New York's new concealed carry law, which sets requirements for applying for a license and where guns can be carried, survived an initial court challenge hours before it was set to take effect.

But a federal judge in a ruling also called the measure unconstitutional, and other legal challenges also loom to a measure approved in the wake of a U.S. Supreme Court ruling that overturned a century-old concealed carry law. 

U.S. District Court Judge Glenn Suddaby denied an injunction against the law taking effect in a Wednesday ruling, essentially determining the defendants in the case, which included the advocacy organization Gun Owners of America, lacked proper standing. 
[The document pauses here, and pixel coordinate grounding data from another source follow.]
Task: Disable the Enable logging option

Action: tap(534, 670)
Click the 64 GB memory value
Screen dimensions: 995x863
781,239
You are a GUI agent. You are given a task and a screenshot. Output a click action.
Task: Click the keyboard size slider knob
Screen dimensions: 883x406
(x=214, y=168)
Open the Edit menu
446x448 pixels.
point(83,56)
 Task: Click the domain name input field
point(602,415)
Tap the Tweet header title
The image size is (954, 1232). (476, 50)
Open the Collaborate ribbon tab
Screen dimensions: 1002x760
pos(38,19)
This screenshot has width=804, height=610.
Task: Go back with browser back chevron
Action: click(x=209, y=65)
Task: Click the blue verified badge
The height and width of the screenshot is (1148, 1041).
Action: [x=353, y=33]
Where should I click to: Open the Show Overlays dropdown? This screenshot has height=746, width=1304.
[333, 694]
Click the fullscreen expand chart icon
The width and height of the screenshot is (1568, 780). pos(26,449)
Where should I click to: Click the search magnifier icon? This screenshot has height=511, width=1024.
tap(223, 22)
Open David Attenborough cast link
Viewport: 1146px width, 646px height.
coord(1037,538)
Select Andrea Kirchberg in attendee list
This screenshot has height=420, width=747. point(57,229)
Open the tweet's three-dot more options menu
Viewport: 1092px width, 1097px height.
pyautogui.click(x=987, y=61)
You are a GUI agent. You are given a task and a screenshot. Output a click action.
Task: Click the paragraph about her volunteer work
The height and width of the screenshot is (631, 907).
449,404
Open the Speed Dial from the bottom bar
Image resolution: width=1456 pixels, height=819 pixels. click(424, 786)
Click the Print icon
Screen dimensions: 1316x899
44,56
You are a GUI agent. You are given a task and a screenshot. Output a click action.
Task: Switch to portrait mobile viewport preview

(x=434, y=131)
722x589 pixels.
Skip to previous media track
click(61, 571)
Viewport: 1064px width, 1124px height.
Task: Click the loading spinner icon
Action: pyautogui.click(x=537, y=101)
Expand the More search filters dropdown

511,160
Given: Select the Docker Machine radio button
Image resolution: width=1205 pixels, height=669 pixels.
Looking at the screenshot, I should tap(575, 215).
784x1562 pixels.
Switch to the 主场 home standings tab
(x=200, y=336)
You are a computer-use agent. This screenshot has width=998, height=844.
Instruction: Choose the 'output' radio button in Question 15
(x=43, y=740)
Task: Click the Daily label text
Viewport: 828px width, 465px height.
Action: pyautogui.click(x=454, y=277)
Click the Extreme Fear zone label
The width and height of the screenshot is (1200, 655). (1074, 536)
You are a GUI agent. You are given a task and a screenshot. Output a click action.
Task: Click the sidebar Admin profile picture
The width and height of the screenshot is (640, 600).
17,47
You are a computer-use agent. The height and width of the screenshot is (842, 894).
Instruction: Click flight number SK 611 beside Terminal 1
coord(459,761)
The decision was initially hailed by state Attorney General Letitia James and Gov. Kathy Hochul. But Suddaby at the same time concluded New York's law -- which includes a range of stipulations for being able to receive a concealed carry license such as a determination of moral standing and character references — was in violation of the Second Amendment. 

"While pursuing a laudable goal of public safety, and in an attempt to curb an increase in mass shootings, the New York State Legislature generated an unconstitutional statute in the CCIA," he wrote, referring to the law's full name, the Concealed Carry Improvement Act. 

The ruling was critical of the law's "vague, subjective" criteria for the approval of a concealed carry permit. A more objective approach, Suddaby found, was through a mental health check, a background check and fingerprinting. 

The ruling also was critical of the law's requirement of a license applicant to turn over social media posts, calling it a violation of a person's Fifth Amendment right against self-incrimination. 

Suddaby wrote the plaintiffs in the case have "shown a strong likelihood of success on their claims challenging the open-ended discretion" requirement in the law. 

New York lawmakers and Hochul moved swiftly earlier this summer following the Supreme Court's decision that rejected the long-standing concealed-carry law.

The new law places limits on where guns can be carried, including mass transit, polling locations and other areas deemed to be sensitive. In New York City, officials on Wednesday touted gun-free zones like Times Square as necessary for public safety. 

The measure also lays down licensing and training requirements for a concealed carry permit. Defendants in the case had called those requirements too onerous and in conflict with the Supreme Court's decision.  

Despite the court's criticism of the law, the measure is in effect starting Thursday. 

"It is a just and right decision, and our smart, sensible gun laws will go into effect as planned tomorrow on Sept. 1 to keep New Yorkers safe," Hochul said in a statement on Wednesday evening. 

Still, more challenges are expected to the law in New York. James in a statement signaled she will continue to defend it in court. 

“As gun violence continues to impact communities across the country, today’s decision is a victory in our efforts to protect New Yorkers," James said. "Responsible gun control measures save lives and any attempts by the gun lobby to tear down New York’s sensible gun control laws will be met with fierce defense of the law. We will continue to defend the constitutionality of our laws to protect all New Yorkers."

A rush of permit applications were filed in the days leading up to the law taking effect. New York lawmakers and Hochul earlier this year also agreed, in a separate package of measures, to increase the age to possess a semiautomatic rifle from 18 to 21 and expand the state's red flag provision, meant to keep guns away from those deemed to be a danger to themselves or others.